You will need to register on our site before bidding. Just click on the register link at the upper right and fill out the information. You will need to pick a conservation group to receive a small percentage of the proceeds. If you are not familiar with some of the groups listed or are not particular as to the group you support, pick our organization, Kansas Alliance for Wetlands and Streams (KAWS).

 

After the permit is issued in the name of the final recipient, it shall not be transferred to any other individual for any reason. The permit shall be subject to the restrictions of the Statewide Any Deer Permit as issued by KDWPT. Good luck!!

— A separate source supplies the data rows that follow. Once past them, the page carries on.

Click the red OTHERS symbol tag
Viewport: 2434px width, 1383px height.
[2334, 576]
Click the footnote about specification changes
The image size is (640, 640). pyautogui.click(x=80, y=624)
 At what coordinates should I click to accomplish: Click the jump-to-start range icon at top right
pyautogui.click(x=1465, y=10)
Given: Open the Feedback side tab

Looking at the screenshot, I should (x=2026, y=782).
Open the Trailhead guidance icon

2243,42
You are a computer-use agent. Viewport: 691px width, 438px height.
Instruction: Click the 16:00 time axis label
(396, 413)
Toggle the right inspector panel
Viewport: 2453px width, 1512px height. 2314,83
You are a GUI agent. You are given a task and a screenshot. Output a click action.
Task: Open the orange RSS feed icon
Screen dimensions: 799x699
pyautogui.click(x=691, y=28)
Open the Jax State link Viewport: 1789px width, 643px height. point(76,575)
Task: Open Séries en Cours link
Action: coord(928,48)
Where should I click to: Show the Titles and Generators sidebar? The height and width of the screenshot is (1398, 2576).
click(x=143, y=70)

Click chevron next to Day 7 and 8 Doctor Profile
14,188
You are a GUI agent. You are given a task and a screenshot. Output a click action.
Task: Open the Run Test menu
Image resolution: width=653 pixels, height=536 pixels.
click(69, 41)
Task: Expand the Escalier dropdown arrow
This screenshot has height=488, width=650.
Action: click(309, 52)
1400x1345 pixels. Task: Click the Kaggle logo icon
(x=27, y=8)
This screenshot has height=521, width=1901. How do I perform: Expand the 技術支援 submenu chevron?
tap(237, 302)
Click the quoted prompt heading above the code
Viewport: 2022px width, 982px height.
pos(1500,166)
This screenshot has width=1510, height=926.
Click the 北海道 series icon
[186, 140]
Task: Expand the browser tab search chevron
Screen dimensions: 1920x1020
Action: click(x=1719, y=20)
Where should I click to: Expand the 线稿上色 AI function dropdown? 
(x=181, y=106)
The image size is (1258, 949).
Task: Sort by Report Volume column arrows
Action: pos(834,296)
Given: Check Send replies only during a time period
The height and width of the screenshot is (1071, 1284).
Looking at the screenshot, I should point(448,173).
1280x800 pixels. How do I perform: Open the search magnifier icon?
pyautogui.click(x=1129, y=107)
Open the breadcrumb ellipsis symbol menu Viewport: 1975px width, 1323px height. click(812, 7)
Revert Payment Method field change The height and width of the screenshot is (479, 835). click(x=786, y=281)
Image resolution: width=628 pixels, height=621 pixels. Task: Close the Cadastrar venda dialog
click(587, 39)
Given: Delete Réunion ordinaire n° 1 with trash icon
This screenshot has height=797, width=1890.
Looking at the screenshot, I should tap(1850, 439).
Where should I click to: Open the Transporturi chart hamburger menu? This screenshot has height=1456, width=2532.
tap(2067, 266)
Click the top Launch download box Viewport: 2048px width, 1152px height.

Range School scholarship deadline nears

 

“What does soil health, improved water quality, diverse plants communities, drought-proofing your ranch, or considering a conservation easement have to do with leaving a legacy?”, said Tim Christian, state coordinator for the Kansas Grazing Lands Coalition (KGLC). “The 2015 KGLC Range School’s instructors and guest speakers will provide answers to those and other topics.  And, if you are interested in securing a scholarship note the deadline is approaching quickly.”

 

The Mid-/Shortgrass Range School runs from August 4-6 at Camp Lakeside, Lake Scott, and the Tallgrass Range School is set for August 18-20 at Camp Wood YMCA, Elmdale with the theme Sustaining Rangelands by Leaving A Legacy, Christian said. We have a slate of instructors and guest speakers that will give attendees much to think about and perhaps act on as they return to their operations. A featured speaker at the Mid-/Shortgrass School is Jim Hoy, Emporia Sate University professor and author, and his wife Cathy who ranch in the Flint Hills and placed a conservation easement on their property. Other ranchers with easements will be featured at the Tallgrass School.

 

Registration is $350 per person and covers course materials, on-site lodging and meals, and other related costs. Ranchers, landowners, and students may qualify for a $175 scholarship, and agency staffs may qualify for $125 in scholarship help. Forms and more information on the Schools is available at www.kglc.org under 2015 Range Schools found in the navigation bar. Scholarship applications must be submitted by July 24 for the Mid-/Shortgrass School and August 7 for the Tallgrass School.

 

KGLC depends on its partnering individuals, organizations and agencies to help underwrite the scholarships provided. To date, sponsors include USDA Natural Resources Conservation Service, Kansas State University Research and Extension; US Fish and Wildlife Service Kansas Partners Program; Kansas Section of the Society for Range Management; The Nature Conservancy; William F. Bradley, Jr.; Trust; Richard and Pat Schroder; Westar Energy; ITC Great Plains; Security State Bank, Scott City; and Feed-Lot Magazine.

 

KGLC organized in 1991 as a non-profit educational organization and its vision is to regenerate Kansas grazing lands. This is achieved through the management, economics, ecology, production, and technical assistance programs provided by voluntary methods to reach landowners, ranchers, and others making decisions on grazing lands.